The other morning I tasked myself with listing all of Esmé’s current doctors. I have an old list but I needed an updated one. The list only includes doctors she still sees, not the handful I have “fired.” Some we see as often as every few weeks. Most we see every few months. There are one or two on the list we haven’t seen in around a year. Some are local and some are at our children’s hospital–we often have two to a specialty.
She has twenty active doctors. 2-0.
That is just doctors. She also has two homecare nurses, a physical therapist, a speech therapist, and a special ed teacher on the team.
At different times we have had different doctors “spearheading” the team, so to speak. We kind of went from a focus on GI, to neuromuscular, to epileptologist, back to GI. But right now, with her seizures relatively well controlled and her recent fundoplication correction…we seem to be drifting a bit without a captain.
Don’t get me wrong. I am totally ok that there is nothing so pressing that we need to have a captain.

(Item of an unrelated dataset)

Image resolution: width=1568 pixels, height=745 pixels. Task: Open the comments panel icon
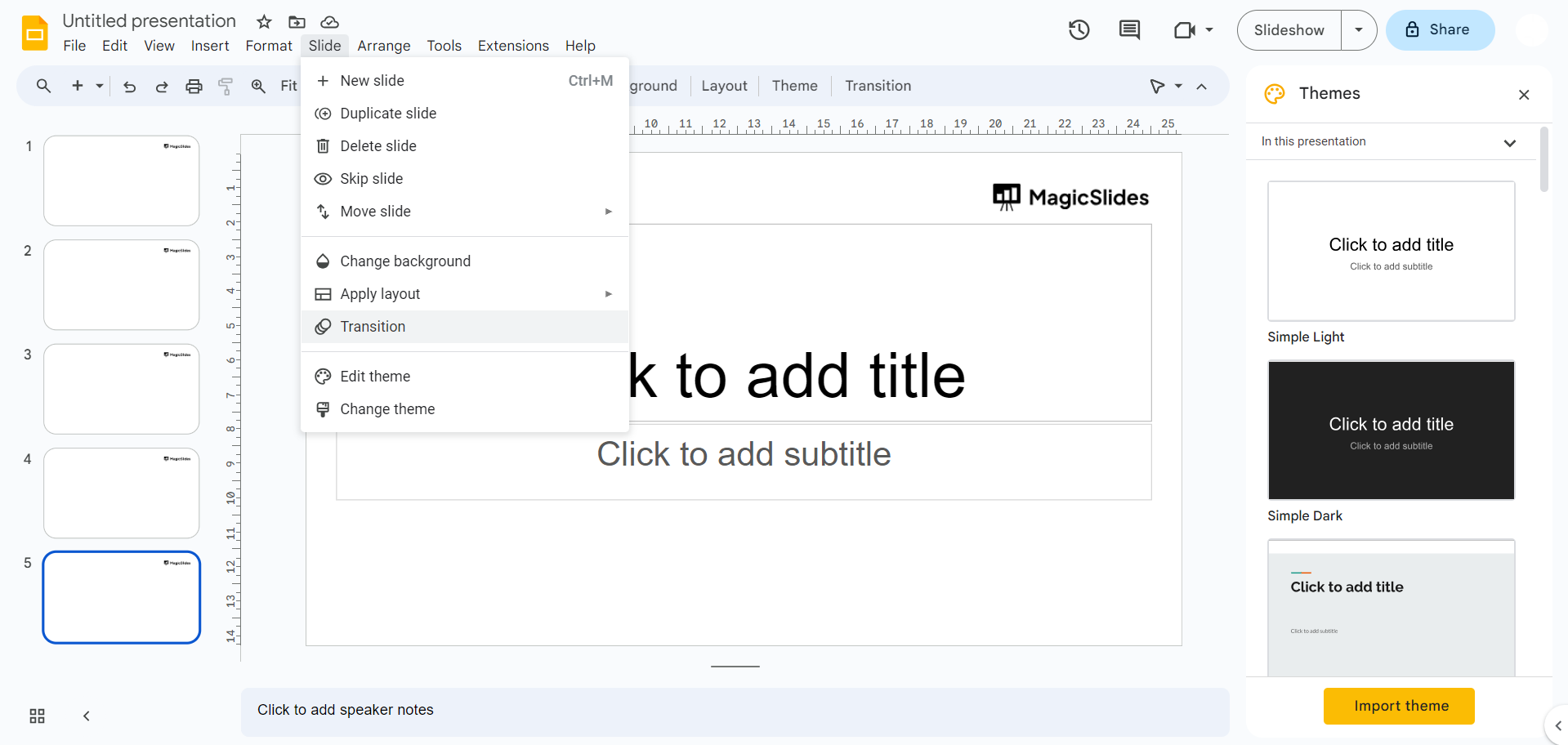pos(1129,30)
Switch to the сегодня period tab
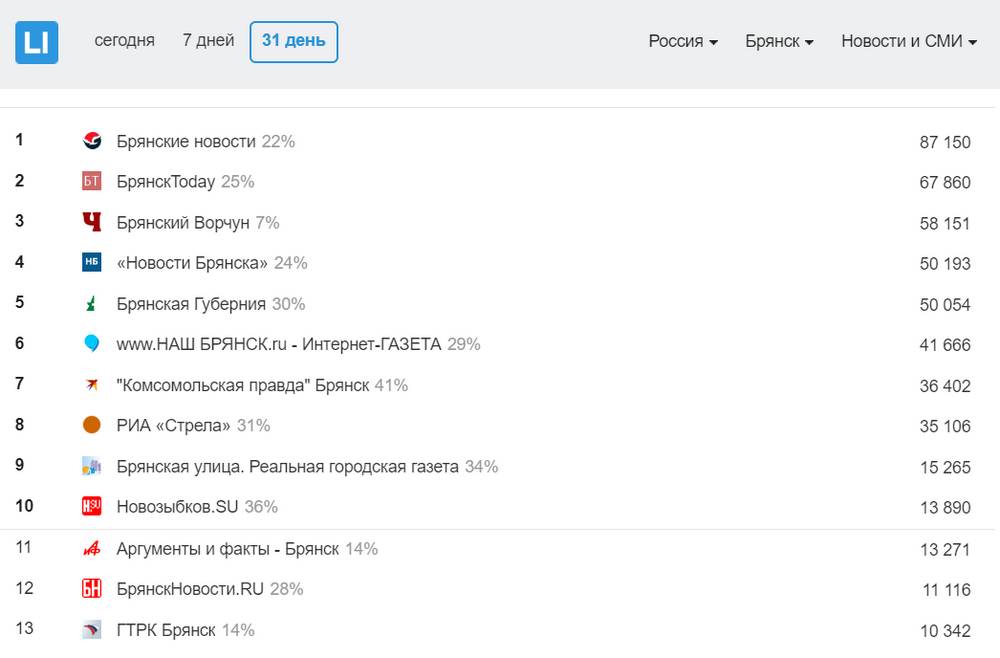Viewport: 1000px width, 658px height. [x=125, y=41]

But it is weird.
I have thrown myself into researching PCDH19 Related Epilepsy–emailing experts who do research into it, offering my help to the PCDH19 Alliance, coming up with ideas on how to start local fundraising efforts, lining up people to help me with these projects–but I am in a solid holding pattern on most of it right now…waiting for return emails, directives, etc. I am even waiting for one doctor to send me more articles to read that I can’t get myself online…so my research is stalled.
What I need now is a PCDH19 captain, someone who can answer (and is interested in answering) our questions about the obscure and understudied diagnosis we have for Esmé. In a weird way I feel like we are constantly outgrowing our doctors. Increasingly I find I have questions that no one can answer. And I don’t mean this the way it sounds. We have fantastic doctors, some are beyond fantastic and in the realm of mythical creatures they are so good…but they don’t all do nothing but think about Esmé all day (nor should they, I guess). We have questions that sub sub specialists cannot answer with the nuance that I want at this point.
And, as is so typical of our journey so far, even if we found such a captain, we still don’t know if PCDH19 is the explanation for all of Esmé’s health issues…so we might still be looking for someone or something more.
I guess it is our never-ending journey. For the moment I am just going to try to enjoy the stillness.